WHAT TO WORK ON » Copy every line of the material below exactly.

--- INFORMATION SHOWN ---

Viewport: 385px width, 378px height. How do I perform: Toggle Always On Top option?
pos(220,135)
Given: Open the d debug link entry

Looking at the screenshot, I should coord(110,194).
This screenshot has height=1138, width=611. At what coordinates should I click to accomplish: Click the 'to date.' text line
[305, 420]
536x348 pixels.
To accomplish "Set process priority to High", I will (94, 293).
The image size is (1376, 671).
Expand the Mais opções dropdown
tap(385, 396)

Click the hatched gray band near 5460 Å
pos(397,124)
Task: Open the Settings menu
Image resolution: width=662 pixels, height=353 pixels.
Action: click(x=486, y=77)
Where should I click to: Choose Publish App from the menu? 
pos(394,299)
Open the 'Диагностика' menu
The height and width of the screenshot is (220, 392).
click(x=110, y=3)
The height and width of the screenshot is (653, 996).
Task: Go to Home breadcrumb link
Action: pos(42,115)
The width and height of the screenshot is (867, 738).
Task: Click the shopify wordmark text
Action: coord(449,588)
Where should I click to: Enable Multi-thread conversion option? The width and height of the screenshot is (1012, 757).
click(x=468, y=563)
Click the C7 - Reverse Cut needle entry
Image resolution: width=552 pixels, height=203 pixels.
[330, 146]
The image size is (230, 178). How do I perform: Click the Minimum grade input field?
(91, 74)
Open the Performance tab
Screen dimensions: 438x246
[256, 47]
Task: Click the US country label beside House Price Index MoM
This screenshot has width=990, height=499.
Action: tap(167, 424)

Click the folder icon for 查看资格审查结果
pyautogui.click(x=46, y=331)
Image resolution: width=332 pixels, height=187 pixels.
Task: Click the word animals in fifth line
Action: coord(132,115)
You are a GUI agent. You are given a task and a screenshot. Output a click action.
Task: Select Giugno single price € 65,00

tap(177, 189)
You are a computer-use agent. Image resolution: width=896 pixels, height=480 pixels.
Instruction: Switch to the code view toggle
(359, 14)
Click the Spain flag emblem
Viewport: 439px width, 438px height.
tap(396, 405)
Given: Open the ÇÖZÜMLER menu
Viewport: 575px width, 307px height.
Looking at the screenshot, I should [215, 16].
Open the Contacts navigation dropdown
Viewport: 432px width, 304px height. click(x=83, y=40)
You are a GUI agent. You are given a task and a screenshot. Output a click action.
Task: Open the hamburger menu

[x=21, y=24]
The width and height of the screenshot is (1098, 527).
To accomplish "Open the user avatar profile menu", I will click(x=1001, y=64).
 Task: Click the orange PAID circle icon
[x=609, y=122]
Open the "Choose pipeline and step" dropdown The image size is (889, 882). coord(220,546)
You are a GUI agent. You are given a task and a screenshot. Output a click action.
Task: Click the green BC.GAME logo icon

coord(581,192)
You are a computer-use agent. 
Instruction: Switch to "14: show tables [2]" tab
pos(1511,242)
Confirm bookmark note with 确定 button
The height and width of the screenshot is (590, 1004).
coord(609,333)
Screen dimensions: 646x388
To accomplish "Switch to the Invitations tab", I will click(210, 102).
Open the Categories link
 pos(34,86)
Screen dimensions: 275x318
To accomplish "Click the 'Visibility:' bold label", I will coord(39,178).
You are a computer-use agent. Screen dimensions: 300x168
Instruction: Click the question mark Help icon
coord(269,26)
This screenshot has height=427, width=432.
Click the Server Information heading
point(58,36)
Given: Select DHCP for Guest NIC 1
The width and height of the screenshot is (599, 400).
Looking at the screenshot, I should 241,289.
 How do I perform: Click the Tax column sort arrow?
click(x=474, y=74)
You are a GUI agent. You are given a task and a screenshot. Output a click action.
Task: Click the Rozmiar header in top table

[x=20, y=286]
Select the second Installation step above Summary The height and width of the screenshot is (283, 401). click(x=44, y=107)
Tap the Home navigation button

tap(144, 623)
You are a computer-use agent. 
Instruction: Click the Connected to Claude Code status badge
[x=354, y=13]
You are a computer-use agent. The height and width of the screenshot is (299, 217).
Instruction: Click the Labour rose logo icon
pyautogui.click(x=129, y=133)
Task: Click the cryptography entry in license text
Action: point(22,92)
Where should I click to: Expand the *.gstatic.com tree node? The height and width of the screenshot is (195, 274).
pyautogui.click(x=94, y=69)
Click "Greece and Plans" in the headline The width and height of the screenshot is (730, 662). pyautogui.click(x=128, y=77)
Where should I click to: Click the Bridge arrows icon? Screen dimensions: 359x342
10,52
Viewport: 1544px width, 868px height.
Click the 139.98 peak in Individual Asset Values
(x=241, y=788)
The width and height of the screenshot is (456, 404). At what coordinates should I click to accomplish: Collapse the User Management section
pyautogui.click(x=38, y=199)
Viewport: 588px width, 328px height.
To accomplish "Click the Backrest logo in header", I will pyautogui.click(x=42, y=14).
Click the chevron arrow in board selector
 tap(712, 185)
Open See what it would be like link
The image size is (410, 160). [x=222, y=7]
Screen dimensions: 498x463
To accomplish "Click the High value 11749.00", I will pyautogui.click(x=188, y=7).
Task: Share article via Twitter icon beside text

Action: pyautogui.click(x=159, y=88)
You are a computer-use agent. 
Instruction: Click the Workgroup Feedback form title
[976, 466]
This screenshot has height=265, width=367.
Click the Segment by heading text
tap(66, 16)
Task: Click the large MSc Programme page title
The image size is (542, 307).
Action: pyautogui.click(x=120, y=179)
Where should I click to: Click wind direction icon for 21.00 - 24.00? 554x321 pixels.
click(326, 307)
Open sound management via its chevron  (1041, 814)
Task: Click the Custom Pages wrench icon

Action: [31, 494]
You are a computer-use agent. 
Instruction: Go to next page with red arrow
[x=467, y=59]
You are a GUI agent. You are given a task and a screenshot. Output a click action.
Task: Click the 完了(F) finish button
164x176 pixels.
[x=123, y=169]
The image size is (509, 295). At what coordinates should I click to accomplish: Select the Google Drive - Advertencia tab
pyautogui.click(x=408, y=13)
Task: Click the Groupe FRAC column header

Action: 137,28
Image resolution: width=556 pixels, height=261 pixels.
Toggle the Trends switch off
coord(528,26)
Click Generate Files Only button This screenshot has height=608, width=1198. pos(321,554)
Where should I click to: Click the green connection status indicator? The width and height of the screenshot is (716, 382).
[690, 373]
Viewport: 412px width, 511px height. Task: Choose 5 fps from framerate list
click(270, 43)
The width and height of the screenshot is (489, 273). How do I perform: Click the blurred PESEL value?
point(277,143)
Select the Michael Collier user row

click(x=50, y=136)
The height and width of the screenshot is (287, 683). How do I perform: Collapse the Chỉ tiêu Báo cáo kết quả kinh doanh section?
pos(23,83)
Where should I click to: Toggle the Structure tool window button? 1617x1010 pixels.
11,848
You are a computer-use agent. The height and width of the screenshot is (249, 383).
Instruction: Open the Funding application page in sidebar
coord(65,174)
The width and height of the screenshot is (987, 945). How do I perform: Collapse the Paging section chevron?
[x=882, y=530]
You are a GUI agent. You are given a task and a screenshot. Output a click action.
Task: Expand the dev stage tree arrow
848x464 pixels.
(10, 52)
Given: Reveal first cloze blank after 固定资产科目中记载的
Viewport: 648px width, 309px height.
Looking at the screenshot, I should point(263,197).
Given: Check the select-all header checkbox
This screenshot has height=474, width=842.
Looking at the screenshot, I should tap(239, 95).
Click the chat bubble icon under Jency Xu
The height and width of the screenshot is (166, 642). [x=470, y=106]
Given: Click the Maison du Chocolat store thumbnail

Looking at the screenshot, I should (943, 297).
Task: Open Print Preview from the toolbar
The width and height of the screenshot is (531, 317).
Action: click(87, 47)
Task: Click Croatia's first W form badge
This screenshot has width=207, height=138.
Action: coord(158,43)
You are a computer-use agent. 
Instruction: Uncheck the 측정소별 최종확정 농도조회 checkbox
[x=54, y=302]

---

OUTPUT BELOW »
Viewport: 385px width, 378px height. How do I perform: Toggle Always On Top option?
pos(220,135)
Given: Open the d debug link entry

Looking at the screenshot, I should coord(110,194).
This screenshot has height=1138, width=611. At what coordinates should I click to accomplish: Click the 'to date.' text line
[305, 420]
536x348 pixels.
To accomplish "Set process priority to High", I will (94, 293).
The image size is (1376, 671).
Expand the Mais opções dropdown
tap(385, 396)

Click the hatched gray band near 5460 Å
pos(397,124)
Task: Open the Settings menu
Image resolution: width=662 pixels, height=353 pixels.
Action: click(x=486, y=77)
Where should I click to: Choose Publish App from the menu? 
pos(394,299)
Open the 'Диагностика' menu
The height and width of the screenshot is (220, 392).
click(x=110, y=3)
The height and width of the screenshot is (653, 996).
Task: Go to Home breadcrumb link
Action: pos(42,115)
The width and height of the screenshot is (867, 738).
Task: Click the shopify wordmark text
Action: coord(449,588)
Where should I click to: Enable Multi-thread conversion option? The width and height of the screenshot is (1012, 757).
click(x=468, y=563)
Click the C7 - Reverse Cut needle entry
Image resolution: width=552 pixels, height=203 pixels.
[330, 146]
The image size is (230, 178). How do I perform: Click the Minimum grade input field?
(91, 74)
Open the Performance tab
Screen dimensions: 438x246
[256, 47]
Task: Click the US country label beside House Price Index MoM
This screenshot has width=990, height=499.
Action: tap(167, 424)

Click the folder icon for 查看资格审查结果
pyautogui.click(x=46, y=331)
Image resolution: width=332 pixels, height=187 pixels.
Task: Click the word animals in fifth line
Action: coord(132,115)
You are a GUI agent. You are given a task and a screenshot. Output a click action.
Task: Select Giugno single price € 65,00

tap(177, 189)
You are a computer-use agent. Image resolution: width=896 pixels, height=480 pixels.
Instruction: Switch to the code view toggle
(359, 14)
Click the Spain flag emblem
Viewport: 439px width, 438px height.
tap(396, 405)
Given: Open the ÇÖZÜMLER menu
Viewport: 575px width, 307px height.
Looking at the screenshot, I should [215, 16].
Open the Contacts navigation dropdown
Viewport: 432px width, 304px height. click(x=83, y=40)
You are a GUI agent. You are given a task and a screenshot. Output a click action.
Task: Open the hamburger menu

[x=21, y=24]
The width and height of the screenshot is (1098, 527).
To accomplish "Open the user avatar profile menu", I will click(x=1001, y=64).
 Task: Click the orange PAID circle icon
[x=609, y=122]
Open the "Choose pipeline and step" dropdown The image size is (889, 882). coord(220,546)
You are a GUI agent. You are given a task and a screenshot. Output a click action.
Task: Click the green BC.GAME logo icon

coord(581,192)
You are a computer-use agent. 
Instruction: Switch to "14: show tables [2]" tab
pos(1511,242)
Confirm bookmark note with 确定 button
The height and width of the screenshot is (590, 1004).
coord(609,333)
Screen dimensions: 646x388
To accomplish "Switch to the Invitations tab", I will click(210, 102).
Open the Categories link
 pos(34,86)
Screen dimensions: 275x318
To accomplish "Click the 'Visibility:' bold label", I will coord(39,178).
You are a computer-use agent. Screen dimensions: 300x168
Instruction: Click the question mark Help icon
coord(269,26)
This screenshot has height=427, width=432.
Click the Server Information heading
point(58,36)
Given: Select DHCP for Guest NIC 1
The width and height of the screenshot is (599, 400).
Looking at the screenshot, I should 241,289.
 How do I perform: Click the Tax column sort arrow?
click(x=474, y=74)
You are a GUI agent. You are given a task and a screenshot. Output a click action.
Task: Click the Rozmiar header in top table

[x=20, y=286]
Select the second Installation step above Summary The height and width of the screenshot is (283, 401). click(x=44, y=107)
Tap the Home navigation button

tap(144, 623)
You are a computer-use agent. 
Instruction: Click the Connected to Claude Code status badge
[x=354, y=13]
You are a computer-use agent. The height and width of the screenshot is (299, 217).
Instruction: Click the Labour rose logo icon
pyautogui.click(x=129, y=133)
Task: Click the cryptography entry in license text
Action: point(22,92)
Where should I click to: Expand the *.gstatic.com tree node? The height and width of the screenshot is (195, 274).
pyautogui.click(x=94, y=69)
Click "Greece and Plans" in the headline The width and height of the screenshot is (730, 662). pyautogui.click(x=128, y=77)
Where should I click to: Click the Bridge arrows icon? Screen dimensions: 359x342
10,52
Viewport: 1544px width, 868px height.
Click the 139.98 peak in Individual Asset Values
(x=241, y=788)
The width and height of the screenshot is (456, 404). At what coordinates should I click to accomplish: Collapse the User Management section
pyautogui.click(x=38, y=199)
Viewport: 588px width, 328px height.
To accomplish "Click the Backrest logo in header", I will pyautogui.click(x=42, y=14).
Click the chevron arrow in board selector
 tap(712, 185)
Open See what it would be like link
The image size is (410, 160). [x=222, y=7]
Screen dimensions: 498x463
To accomplish "Click the High value 11749.00", I will pyautogui.click(x=188, y=7).
Task: Share article via Twitter icon beside text

Action: pyautogui.click(x=159, y=88)
You are a computer-use agent. 
Instruction: Click the Workgroup Feedback form title
[976, 466]
This screenshot has height=265, width=367.
Click the Segment by heading text
tap(66, 16)
Task: Click the large MSc Programme page title
The image size is (542, 307).
Action: pyautogui.click(x=120, y=179)
Where should I click to: Click wind direction icon for 21.00 - 24.00? 554x321 pixels.
click(326, 307)
Open sound management via its chevron  (1041, 814)
Task: Click the Custom Pages wrench icon

Action: [31, 494]
You are a computer-use agent. 
Instruction: Go to next page with red arrow
[x=467, y=59]
You are a GUI agent. You are given a task and a screenshot. Output a click action.
Task: Click the 完了(F) finish button
164x176 pixels.
[x=123, y=169]
The image size is (509, 295). At what coordinates should I click to accomplish: Select the Google Drive - Advertencia tab
pyautogui.click(x=408, y=13)
Task: Click the Groupe FRAC column header

Action: 137,28
Image resolution: width=556 pixels, height=261 pixels.
Toggle the Trends switch off
coord(528,26)
Click Generate Files Only button This screenshot has height=608, width=1198. pos(321,554)
Where should I click to: Click the green connection status indicator? The width and height of the screenshot is (716, 382).
[690, 373]
Viewport: 412px width, 511px height. Task: Choose 5 fps from framerate list
click(270, 43)
The width and height of the screenshot is (489, 273). How do I perform: Click the blurred PESEL value?
point(277,143)
Select the Michael Collier user row

click(x=50, y=136)
The height and width of the screenshot is (287, 683). How do I perform: Collapse the Chỉ tiêu Báo cáo kết quả kinh doanh section?
pos(23,83)
Where should I click to: Toggle the Structure tool window button? 1617x1010 pixels.
11,848
You are a computer-use agent. The height and width of the screenshot is (249, 383).
Instruction: Open the Funding application page in sidebar
coord(65,174)
The width and height of the screenshot is (987, 945). How do I perform: Collapse the Paging section chevron?
[x=882, y=530]
You are a GUI agent. You are given a task and a screenshot. Output a click action.
Task: Expand the dev stage tree arrow
848x464 pixels.
(10, 52)
Given: Reveal first cloze blank after 固定资产科目中记载的
Viewport: 648px width, 309px height.
Looking at the screenshot, I should point(263,197).
Given: Check the select-all header checkbox
This screenshot has height=474, width=842.
Looking at the screenshot, I should tap(239, 95).
Click the chat bubble icon under Jency Xu
The height and width of the screenshot is (166, 642). [x=470, y=106]
Given: Click the Maison du Chocolat store thumbnail

Looking at the screenshot, I should (943, 297).
Task: Open Print Preview from the toolbar
The width and height of the screenshot is (531, 317).
Action: click(87, 47)
Task: Click Croatia's first W form badge
This screenshot has width=207, height=138.
Action: coord(158,43)
You are a computer-use agent. 
Instruction: Uncheck the 측정소별 최종확정 농도조회 checkbox
[x=54, y=302]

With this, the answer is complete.